On my next day off, he said he couldn't take me out as he was to be Best Man at the wedding of a friend. Turned out to be Al and Phyl!! However, we did date from then on. That was October, and he wanted to marry before Christmas, but I felt that was too soon so we settled on April. Bill introduced me to Al once prior to then and Al was Best Man at our wedding. Actually Bill had been the first one to ask Phyl out on a date but couldn't keep the appointment. Al happened along and asked her why she was "all dressed up" and when she told him the story, he offered to take her to the "show" and their romance started from then on. Fate has a strange way of working, hasn't it!
We went to St. Albans on our Honeymoon and it so happened that Al and Phyl were also staying at the same hotel! Coming out of the bathroom, that evening, I found Bill on his knees saying the "rosery" . He, of course was Catholic, and I was Protestant, so I had no idea what he was doing. When I asked him he said he was doing his penance for having married me! I threw my slipped at him!
Barry was born a year later, and after Bill, Al was the first to see him.
A few weeks later the 15th General Hospital was sent overseas to Africa. Then to Italy. Bill broke his ankle and was sent home to recuperate, then off to Holland for about six months. Barry and I came to Canada in 1946 to join Bill who had been dischared earlier. We resided in East York where John, 1948, Malcolm, 1950, and Keith, 1953, were born. We then moved to West Hill where we were blessed with three granddaughters, Katherine, Heather, and Sherrie (all of whom have become veratarians as well) and a grandson, Mark (who carries on the family name).
I didn't meet Al again until we brought 107 Meighen, our first home in Canada. Our front door needed fixing, so Bill phoned Al who came along and did the job for us. We visited him and Phyl a couple of times when he lived on Faulkland Rd. but when he brought a farm in Peterborough, we mainly corresponded at Christmas. Al, Phyl and Norman lived with us for a few months when they were househunting in the Scarborough area. We did visit them in Peterborough a couple of time, once with all the children, then in later years when we were "empty nesters."

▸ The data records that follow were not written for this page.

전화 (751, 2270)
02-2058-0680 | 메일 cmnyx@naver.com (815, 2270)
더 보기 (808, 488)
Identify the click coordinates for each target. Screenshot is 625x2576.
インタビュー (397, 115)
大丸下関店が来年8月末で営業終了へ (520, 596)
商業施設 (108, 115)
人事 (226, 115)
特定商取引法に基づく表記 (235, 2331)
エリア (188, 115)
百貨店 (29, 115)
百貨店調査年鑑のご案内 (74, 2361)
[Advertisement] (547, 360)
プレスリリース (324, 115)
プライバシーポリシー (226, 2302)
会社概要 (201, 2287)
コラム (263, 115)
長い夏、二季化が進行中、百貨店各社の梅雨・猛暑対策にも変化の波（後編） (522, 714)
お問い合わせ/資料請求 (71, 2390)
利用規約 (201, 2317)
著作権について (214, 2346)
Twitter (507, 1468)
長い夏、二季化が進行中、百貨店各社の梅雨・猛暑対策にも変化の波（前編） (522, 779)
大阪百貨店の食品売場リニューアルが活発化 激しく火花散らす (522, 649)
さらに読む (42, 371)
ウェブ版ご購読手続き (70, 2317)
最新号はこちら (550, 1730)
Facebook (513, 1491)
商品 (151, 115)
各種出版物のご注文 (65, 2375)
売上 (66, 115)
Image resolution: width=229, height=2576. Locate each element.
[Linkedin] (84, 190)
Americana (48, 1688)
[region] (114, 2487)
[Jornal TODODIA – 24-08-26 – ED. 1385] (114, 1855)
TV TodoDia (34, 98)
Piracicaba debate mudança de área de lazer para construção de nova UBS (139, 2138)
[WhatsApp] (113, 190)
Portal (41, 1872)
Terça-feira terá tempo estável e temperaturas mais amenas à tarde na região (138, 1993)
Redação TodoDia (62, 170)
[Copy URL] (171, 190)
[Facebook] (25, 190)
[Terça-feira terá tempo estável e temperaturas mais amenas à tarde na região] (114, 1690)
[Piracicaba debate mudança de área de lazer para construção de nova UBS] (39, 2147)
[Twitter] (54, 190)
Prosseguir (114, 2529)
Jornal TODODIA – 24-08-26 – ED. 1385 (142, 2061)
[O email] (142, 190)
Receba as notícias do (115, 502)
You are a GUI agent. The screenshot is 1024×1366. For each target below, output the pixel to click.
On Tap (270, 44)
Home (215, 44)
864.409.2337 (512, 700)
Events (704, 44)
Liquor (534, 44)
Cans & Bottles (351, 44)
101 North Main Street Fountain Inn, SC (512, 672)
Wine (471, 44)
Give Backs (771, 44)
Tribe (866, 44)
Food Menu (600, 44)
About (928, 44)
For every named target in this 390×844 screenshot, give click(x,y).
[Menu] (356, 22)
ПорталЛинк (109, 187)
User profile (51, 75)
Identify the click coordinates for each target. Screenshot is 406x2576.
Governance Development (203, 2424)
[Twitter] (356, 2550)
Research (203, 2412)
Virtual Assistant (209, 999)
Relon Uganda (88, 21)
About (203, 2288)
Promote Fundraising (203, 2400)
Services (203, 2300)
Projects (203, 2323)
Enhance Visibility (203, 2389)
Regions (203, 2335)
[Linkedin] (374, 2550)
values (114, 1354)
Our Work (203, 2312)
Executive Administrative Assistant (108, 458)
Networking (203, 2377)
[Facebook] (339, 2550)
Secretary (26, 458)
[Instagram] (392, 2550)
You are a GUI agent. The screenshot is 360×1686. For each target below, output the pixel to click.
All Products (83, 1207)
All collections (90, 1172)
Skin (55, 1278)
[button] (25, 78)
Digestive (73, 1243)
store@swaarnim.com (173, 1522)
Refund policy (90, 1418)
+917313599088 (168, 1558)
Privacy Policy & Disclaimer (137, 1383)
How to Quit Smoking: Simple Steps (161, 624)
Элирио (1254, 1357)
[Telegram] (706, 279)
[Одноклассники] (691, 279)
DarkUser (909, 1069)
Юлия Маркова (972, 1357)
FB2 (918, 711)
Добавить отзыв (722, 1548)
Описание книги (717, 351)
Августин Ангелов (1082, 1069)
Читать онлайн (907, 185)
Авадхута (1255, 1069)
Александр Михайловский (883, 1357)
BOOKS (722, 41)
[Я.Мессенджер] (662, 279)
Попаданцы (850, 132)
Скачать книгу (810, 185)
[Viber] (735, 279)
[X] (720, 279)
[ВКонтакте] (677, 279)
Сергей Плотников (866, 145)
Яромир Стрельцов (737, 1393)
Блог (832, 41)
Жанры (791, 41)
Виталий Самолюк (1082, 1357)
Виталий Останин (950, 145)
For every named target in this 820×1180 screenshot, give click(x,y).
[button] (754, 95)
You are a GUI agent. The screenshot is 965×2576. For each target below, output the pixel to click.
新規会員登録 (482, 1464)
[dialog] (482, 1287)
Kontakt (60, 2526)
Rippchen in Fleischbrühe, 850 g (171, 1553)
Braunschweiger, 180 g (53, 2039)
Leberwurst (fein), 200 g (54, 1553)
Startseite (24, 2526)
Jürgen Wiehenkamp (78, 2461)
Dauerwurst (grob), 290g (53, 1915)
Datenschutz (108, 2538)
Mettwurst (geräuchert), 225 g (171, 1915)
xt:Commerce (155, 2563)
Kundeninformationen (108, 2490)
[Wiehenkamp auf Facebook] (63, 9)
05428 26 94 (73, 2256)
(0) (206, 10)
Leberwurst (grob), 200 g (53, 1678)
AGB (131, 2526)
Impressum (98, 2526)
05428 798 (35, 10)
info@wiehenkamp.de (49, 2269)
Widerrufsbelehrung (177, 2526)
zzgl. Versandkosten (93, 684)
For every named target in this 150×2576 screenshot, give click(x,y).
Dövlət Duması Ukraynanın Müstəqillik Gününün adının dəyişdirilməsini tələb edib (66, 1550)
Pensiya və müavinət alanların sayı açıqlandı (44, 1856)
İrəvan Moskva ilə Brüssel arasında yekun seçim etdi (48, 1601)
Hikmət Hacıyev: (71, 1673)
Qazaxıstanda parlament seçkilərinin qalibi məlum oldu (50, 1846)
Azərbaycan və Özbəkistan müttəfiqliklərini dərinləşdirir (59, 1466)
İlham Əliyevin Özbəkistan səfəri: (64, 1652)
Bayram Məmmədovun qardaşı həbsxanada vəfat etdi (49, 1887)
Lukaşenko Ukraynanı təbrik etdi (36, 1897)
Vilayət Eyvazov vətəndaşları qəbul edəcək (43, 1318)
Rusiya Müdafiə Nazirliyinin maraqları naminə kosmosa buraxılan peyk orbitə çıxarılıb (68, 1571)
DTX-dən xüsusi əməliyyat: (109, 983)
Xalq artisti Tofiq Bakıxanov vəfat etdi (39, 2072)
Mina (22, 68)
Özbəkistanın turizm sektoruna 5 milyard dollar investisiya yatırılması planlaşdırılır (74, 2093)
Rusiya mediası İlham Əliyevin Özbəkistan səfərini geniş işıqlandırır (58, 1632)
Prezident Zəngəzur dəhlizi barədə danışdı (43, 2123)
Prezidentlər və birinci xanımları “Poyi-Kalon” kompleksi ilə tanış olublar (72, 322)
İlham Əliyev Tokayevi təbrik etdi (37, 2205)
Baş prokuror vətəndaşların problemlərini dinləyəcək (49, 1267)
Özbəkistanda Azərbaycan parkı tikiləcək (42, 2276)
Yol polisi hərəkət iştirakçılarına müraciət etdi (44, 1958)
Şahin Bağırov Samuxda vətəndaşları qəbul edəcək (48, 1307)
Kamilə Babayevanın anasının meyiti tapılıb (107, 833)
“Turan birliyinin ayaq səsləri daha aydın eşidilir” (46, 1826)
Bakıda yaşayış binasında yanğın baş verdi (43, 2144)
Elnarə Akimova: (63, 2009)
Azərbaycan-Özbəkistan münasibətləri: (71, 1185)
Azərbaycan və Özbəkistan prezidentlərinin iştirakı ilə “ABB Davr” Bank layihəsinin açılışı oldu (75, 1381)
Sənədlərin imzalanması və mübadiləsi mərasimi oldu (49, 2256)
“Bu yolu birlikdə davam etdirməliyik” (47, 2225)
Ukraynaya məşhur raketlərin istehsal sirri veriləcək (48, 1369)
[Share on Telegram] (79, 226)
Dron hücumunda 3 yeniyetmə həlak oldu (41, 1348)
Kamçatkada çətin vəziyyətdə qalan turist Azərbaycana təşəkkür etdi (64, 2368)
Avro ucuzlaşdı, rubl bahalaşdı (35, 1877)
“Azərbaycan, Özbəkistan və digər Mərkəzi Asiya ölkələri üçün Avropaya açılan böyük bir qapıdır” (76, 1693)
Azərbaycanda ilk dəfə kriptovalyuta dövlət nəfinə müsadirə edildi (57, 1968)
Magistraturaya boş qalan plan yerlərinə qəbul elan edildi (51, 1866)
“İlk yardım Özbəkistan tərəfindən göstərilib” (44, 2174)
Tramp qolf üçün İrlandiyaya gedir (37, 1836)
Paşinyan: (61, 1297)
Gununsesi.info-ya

It had been thirteen years since I last saw Al when he attended Bill's funeral. When I arrived at the funeral parlour that afternoon, Al and Phyl were standing beside the casket and I noticed how smart he looked and thought how lucky they were to still have one another--not knowing that Phyl had cancer and would "pass away" a few weeks later. Al wrote telling me and I sent a sympathy card. He wrote back saying "write again", which I did. John and Rita were taking a day trip to Peterborough and offered to take me along. I asked if we could stop off to see and old friend of ours to which they agreed. At that time I don't think any of us realized what the outcome would be. John and Rita were having a "garden-party" in July and I asked Al if he would like to attend, so he came for the week-end and we really got to know one another and our "Fate was Sealed". We were married on September 3, 1988. We had several trips to England and almost yearly to Prince Edward Island. I guess our "Guardian Angles" were pulling strings up above, for Phyl use to tell Al not to live alone too--just as Bill had told me!